The judge found three of the aggravating factors enumerated in N.J.S.A. 2C:44-1a: (3) the risk that defendant will commit another offense; (6) the extent and seriousness of defendant's prior criminal record; and (9) the need for specific and general deterrence. The judge found none of the mitigating factors listed in N.J.S.A. 2C:44-1b. The judge imposed a three-year term.
From our careful review of the record, we conclude that the sentencing factors identified by the judge are supported by the evidence. Johnson, supra, 42 N.J. at 161. The sentence is in accord with the sentencing guidelines and based on a proper weighing of the factors. State v. O'Donnell, 117 N.J. 210, 215 (1989). The sentence does not shock our judicial conscience. State v. Roth, 95 N.J. 334, 364 (1984).
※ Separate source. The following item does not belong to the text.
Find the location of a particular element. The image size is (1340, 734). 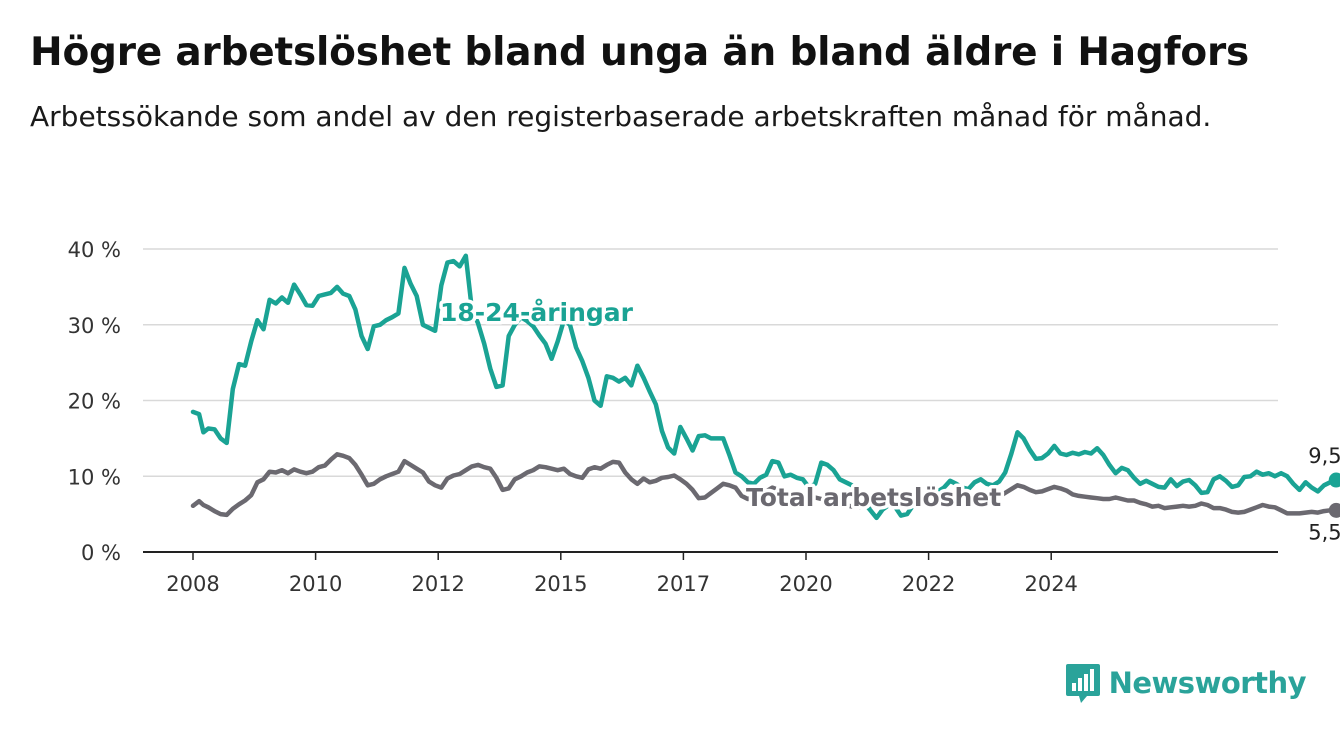

x-axis: 2008 2010 2012 2015 2017 2020 2022 2024 is located at coordinates (710, 574).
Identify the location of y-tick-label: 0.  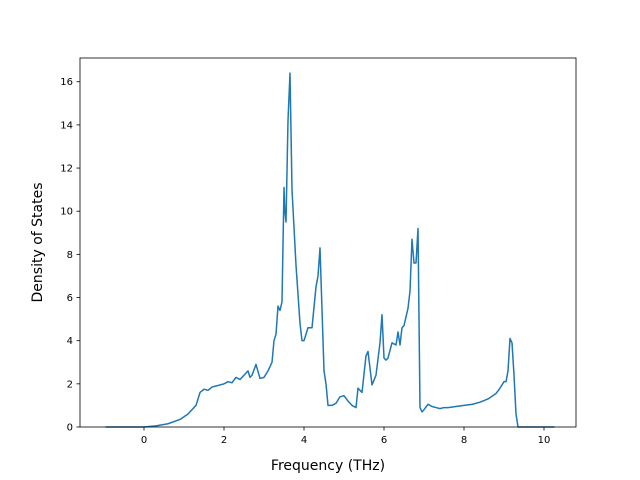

We also conclude that the sentence complies with the mandates of Blakely v. Washington, 542 U.S. 296, 124 S.Ct. 2531, 159 L.Ed. 2d 403 (2004); State v. Abdullah, 184 N.J. 497 (2005); and State v. Natale, 184 N.J. 458 (2005) (Natale II). The sentence is at the mid-point of the sentencing range. Therefore, the constitutional problems present in Blakely and Apprendi v. New Jersey, 530 U.S. 466, 490, 120 S.Ct. 2348, 2363, 147 L.Ed. 2d 435, 455 (2000) are not present here.